### PASSAGE GIVEN:
—————

Complementing Second Son's Seattle are original flavors based on local cultural icons, which can be seen in the coffee shop chains Squatch Brew and Latte Owl Coffee. (No Starbucks, though.)

Game designer Jaime Griesemer calls the actual layout of Sucker Punch's in-game Seattle an "abstraction" of the real thing, but more grounded than the fictional cities of Empire City and New Marais of past Infamous games. "We can do a lot more nuanced portrait of the city in Second Son," he said. "Since Seattle is not laid out well for gameplay, we're more going for the vibe ... the mood of Seattle."

"Origin stories are the best part of superhero fiction"

New lighting and graphics technology power the game's hyper-real Seattle, helping to bring the neon lit city to life. Sucker Punch showed off new reflection technology that powers the way light bounces off cars and wet pavement. (Sliders in Second Son's graphics engine let designers choose just how wet they want their Seattle streets, from bone dry to damp to black mirror-like fully saturated. Rain, it seems, is as persistent in the new Infamous as it is in the real Seattle.)

—————

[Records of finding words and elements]
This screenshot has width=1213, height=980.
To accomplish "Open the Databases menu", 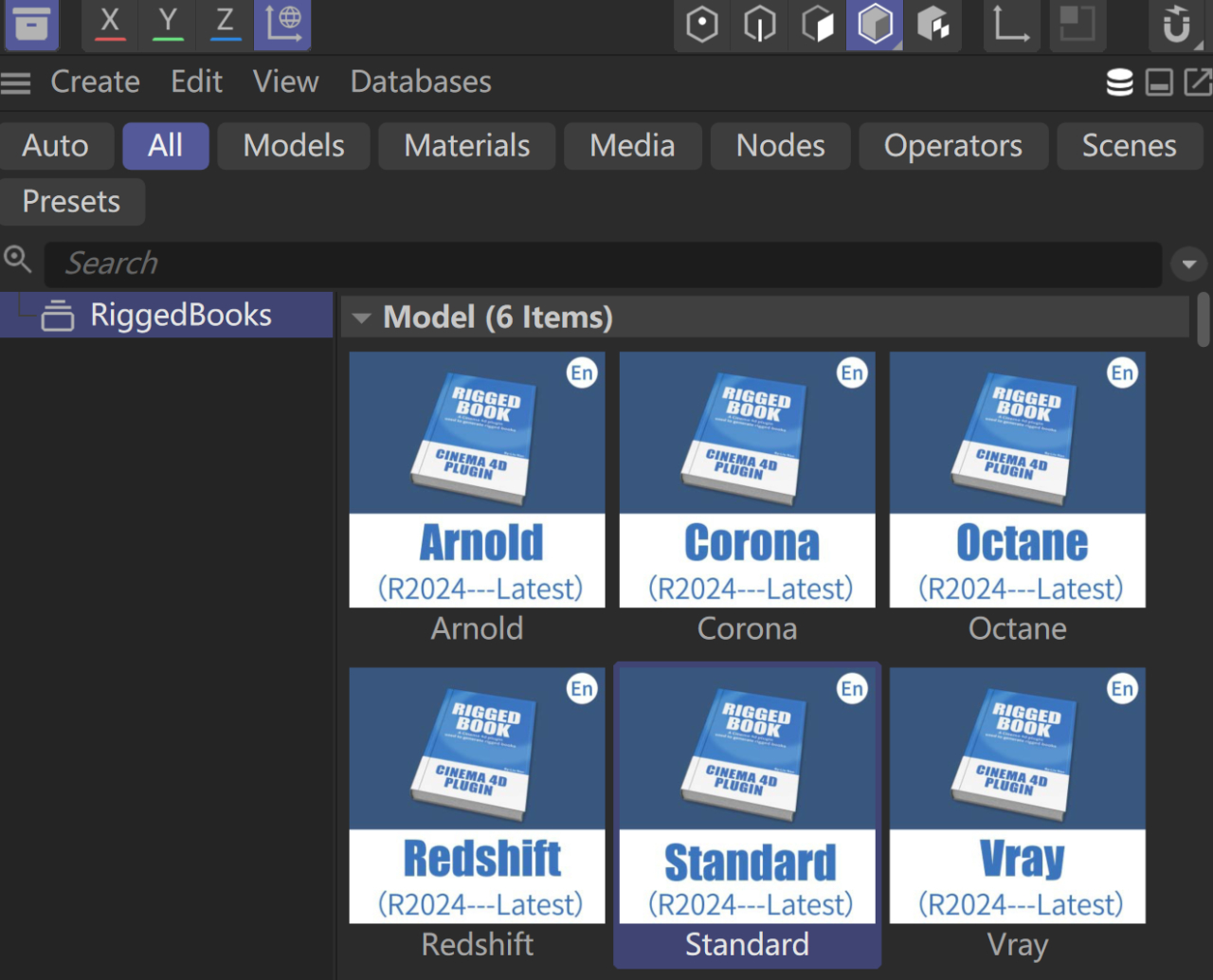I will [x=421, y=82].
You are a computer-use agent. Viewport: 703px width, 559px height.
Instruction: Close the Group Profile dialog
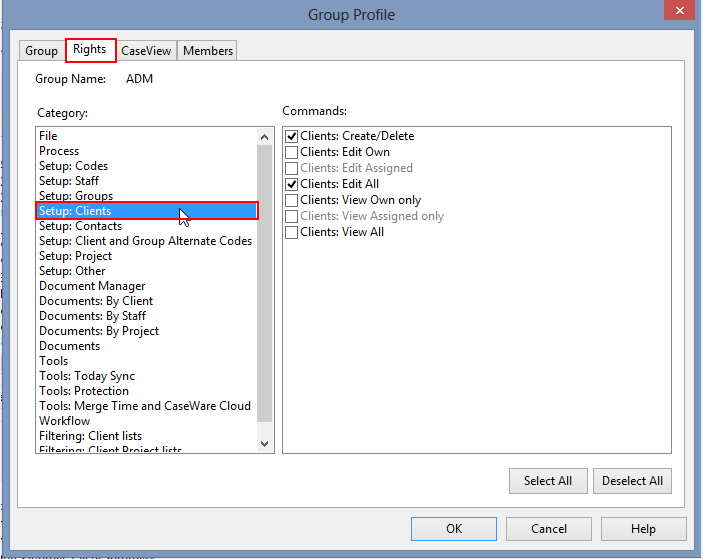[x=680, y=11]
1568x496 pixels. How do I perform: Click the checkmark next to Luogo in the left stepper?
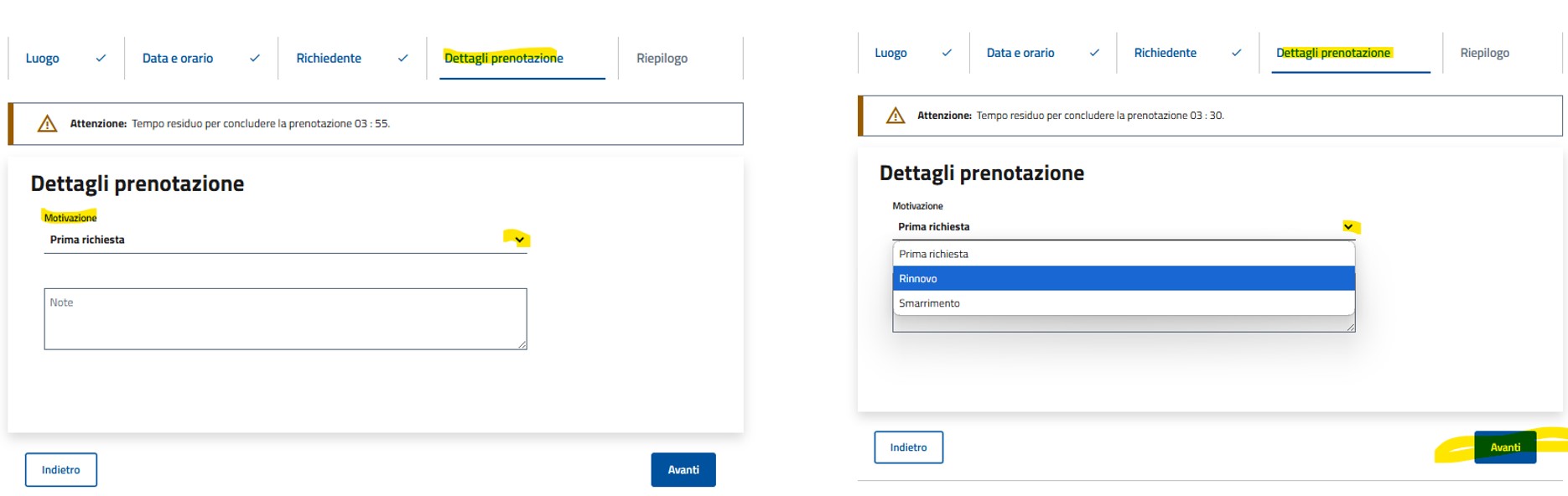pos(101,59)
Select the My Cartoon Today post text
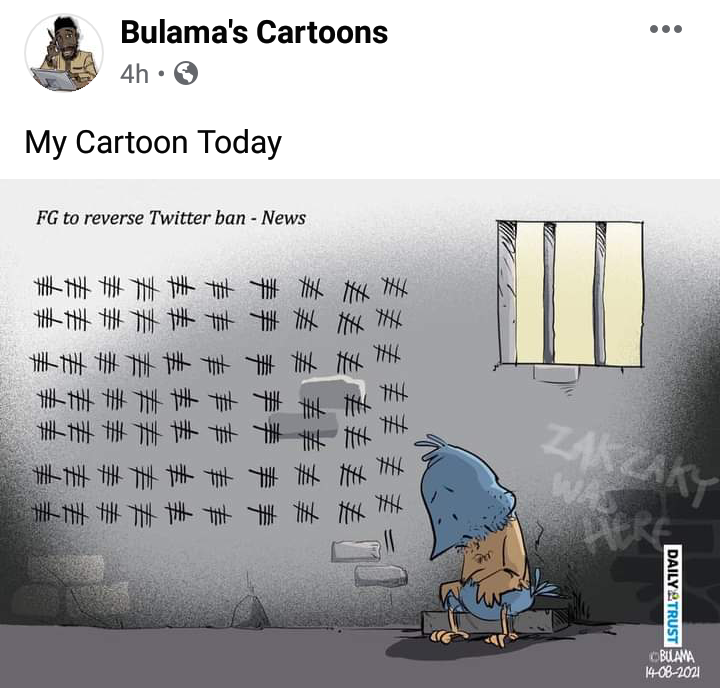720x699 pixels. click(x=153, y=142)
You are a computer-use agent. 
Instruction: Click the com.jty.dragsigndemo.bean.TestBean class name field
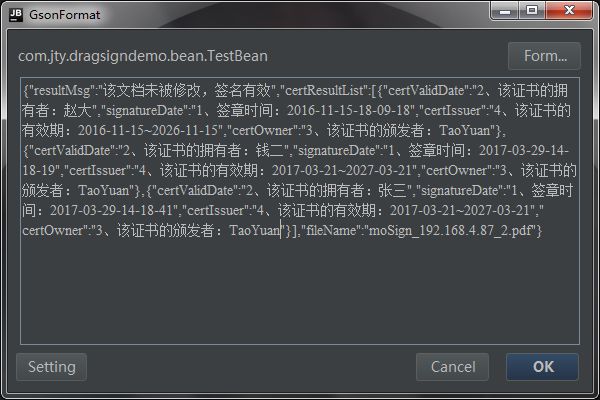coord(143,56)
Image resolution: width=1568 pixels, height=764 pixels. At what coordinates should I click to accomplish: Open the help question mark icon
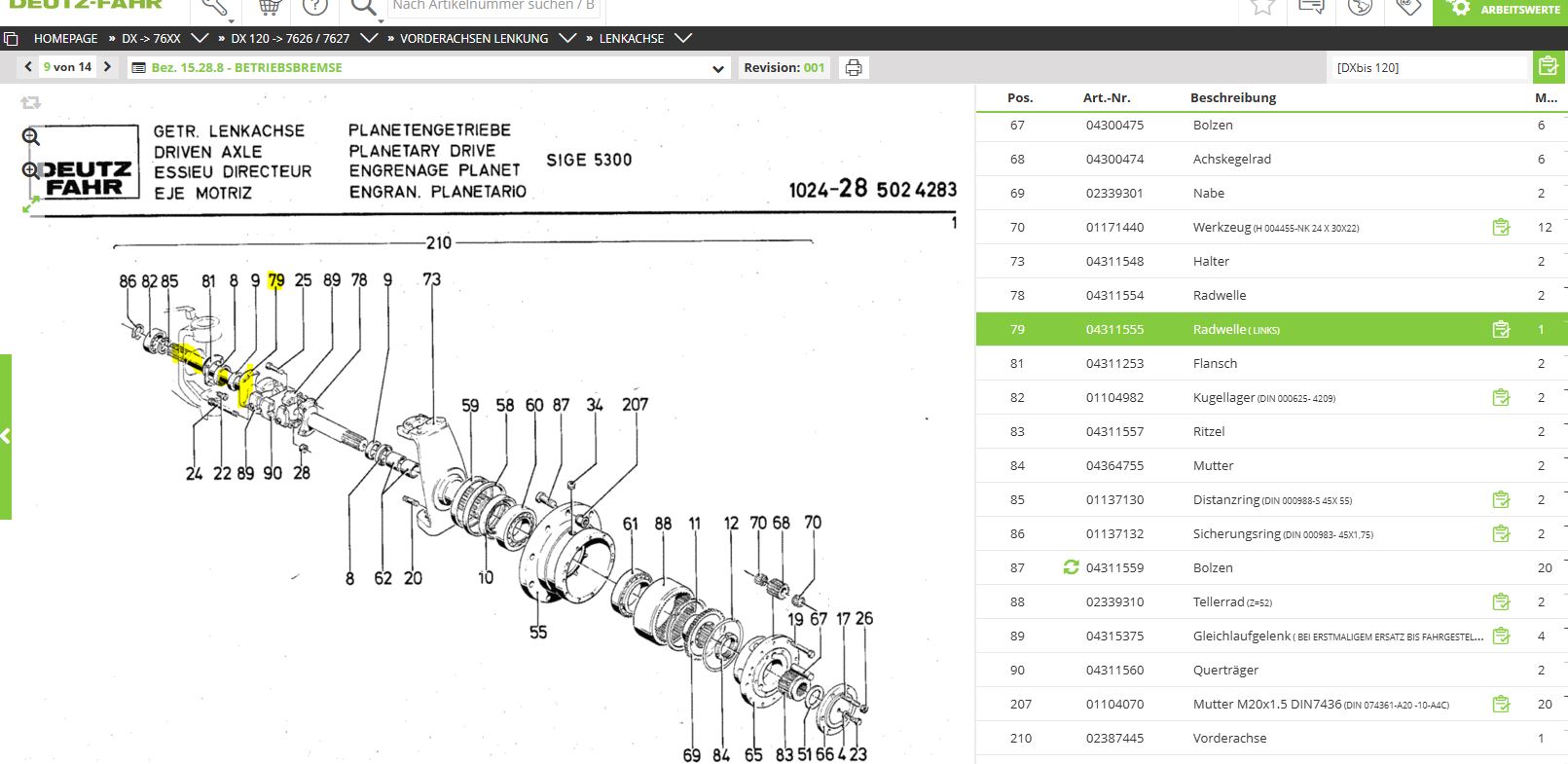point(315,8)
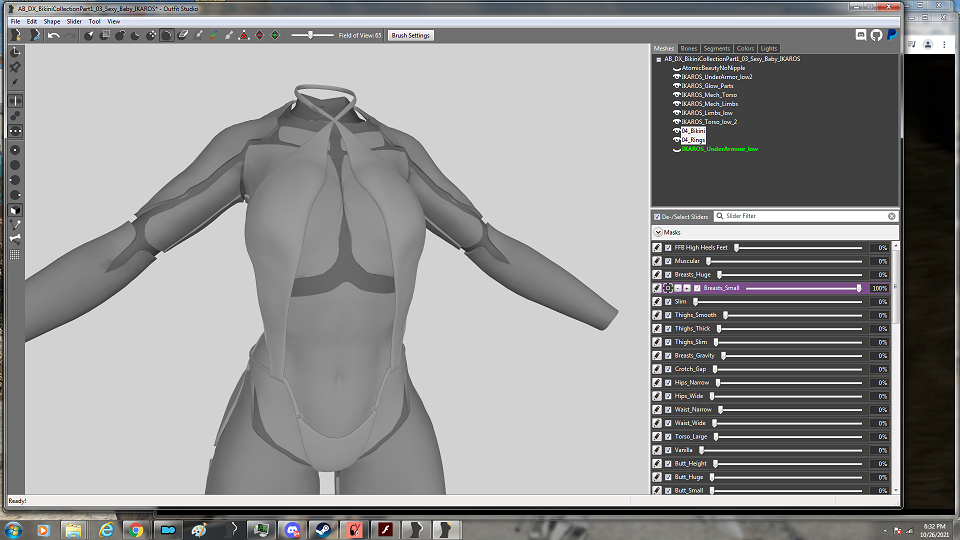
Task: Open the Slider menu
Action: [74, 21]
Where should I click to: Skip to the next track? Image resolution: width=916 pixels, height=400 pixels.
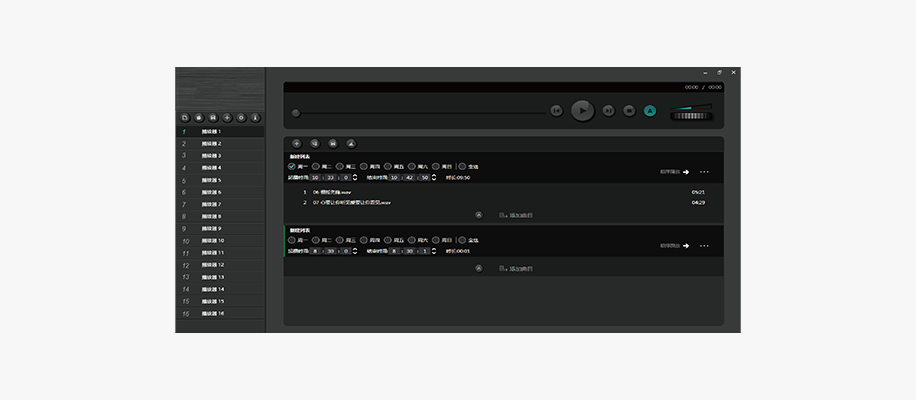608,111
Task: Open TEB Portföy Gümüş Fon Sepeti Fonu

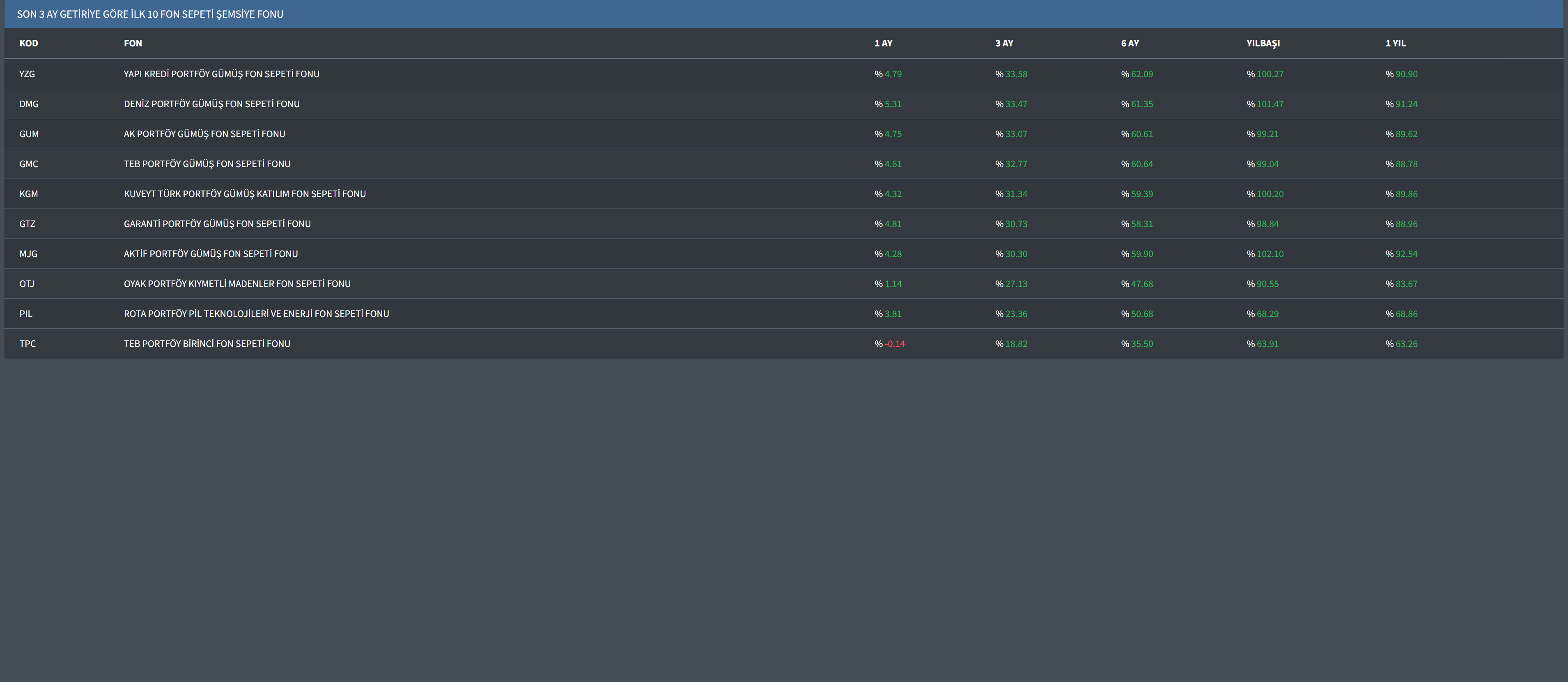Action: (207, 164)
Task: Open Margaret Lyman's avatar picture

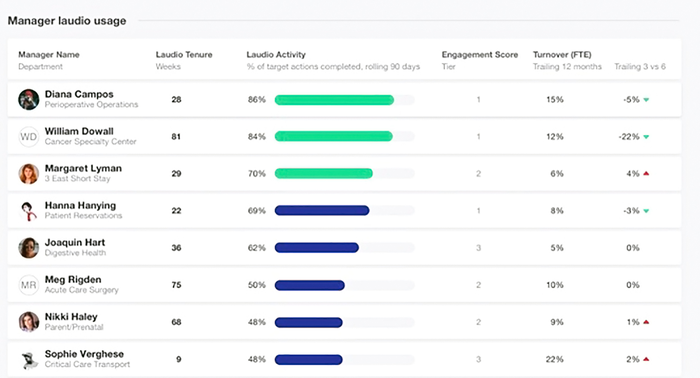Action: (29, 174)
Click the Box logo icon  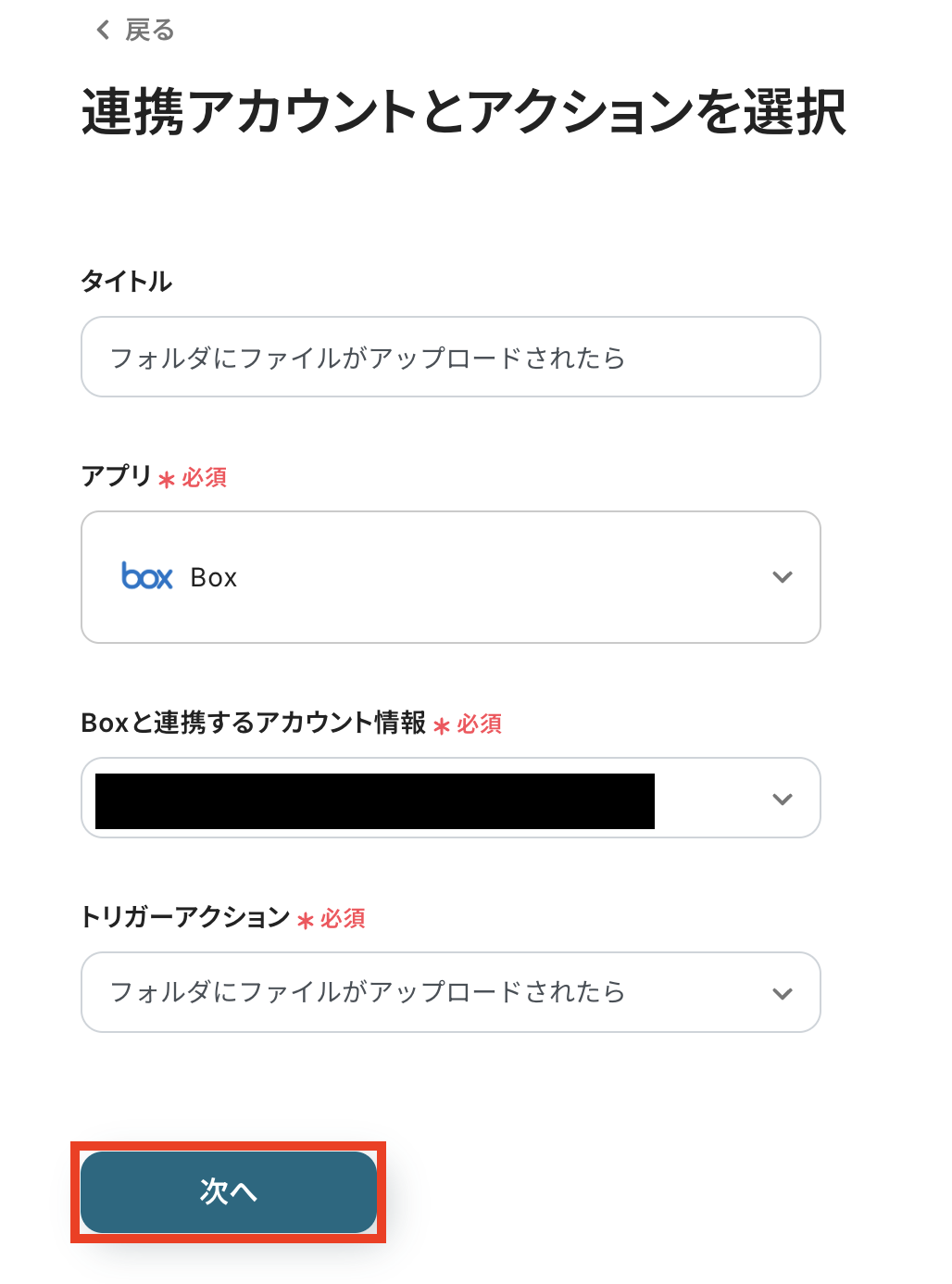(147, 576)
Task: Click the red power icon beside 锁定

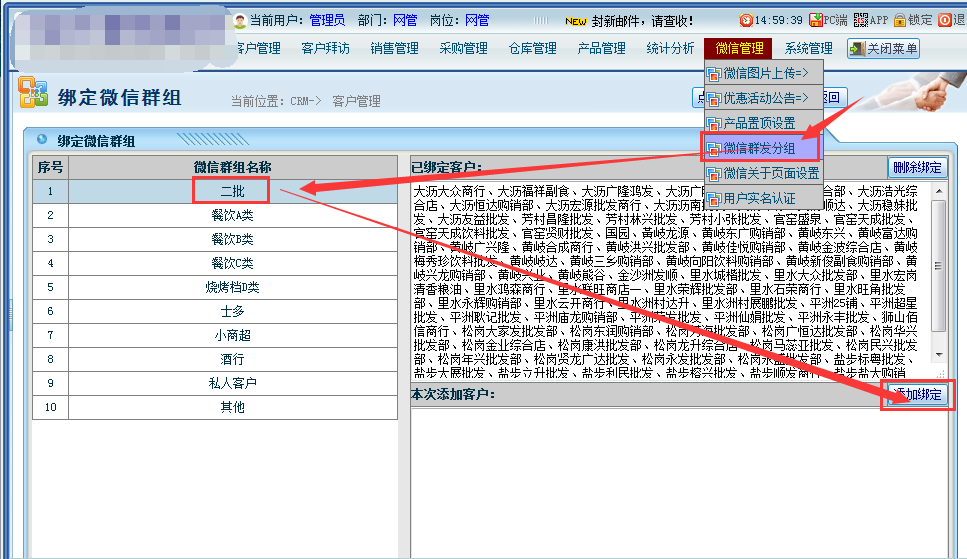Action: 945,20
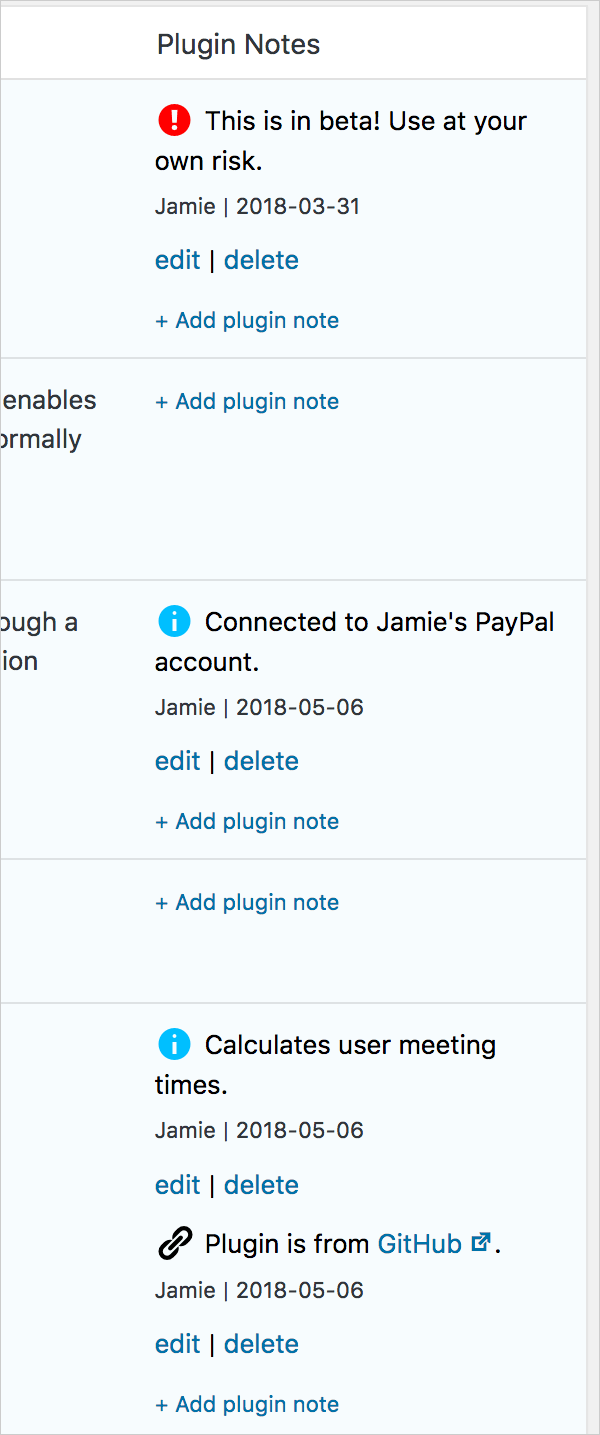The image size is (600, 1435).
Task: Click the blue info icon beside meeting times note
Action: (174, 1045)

—————

Copy the whole Second Son passage word for word. Use only the Second Son passage and nothing else.

### ANSWER:
Complementing Second Son's Seattle are original flavors based on local cultural icons, which can be seen in the coffee shop chains Squatch Brew and Latte Owl Coffee. (No Starbucks, though.)

Game designer Jaime Griesemer calls the actual layout of Sucker Punch's in-game Seattle an "abstraction" of the real thing, but more grounded than the fictional cities of Empire City and New Marais of past Infamous games. "We can do a lot more nuanced portrait of the city in Second Son," he said. "Since Seattle is not laid out well for gameplay, we're more going for the vibe ... the mood of Seattle."

"Origin stories are the best part of superhero fiction"

New lighting and graphics technology power the game's hyper-real Seattle, helping to bring the neon lit city to life. Sucker Punch showed off new reflection technology that powers the way light bounces off cars and wet pavement. (Sliders in Second Son's graphics engine let designers choose just how wet they want their Seattle streets, from bone dry to damp to black mirror-like fully saturated. Rain, it seems, is as persistent in the new Infamous as it is in the real Seattle.)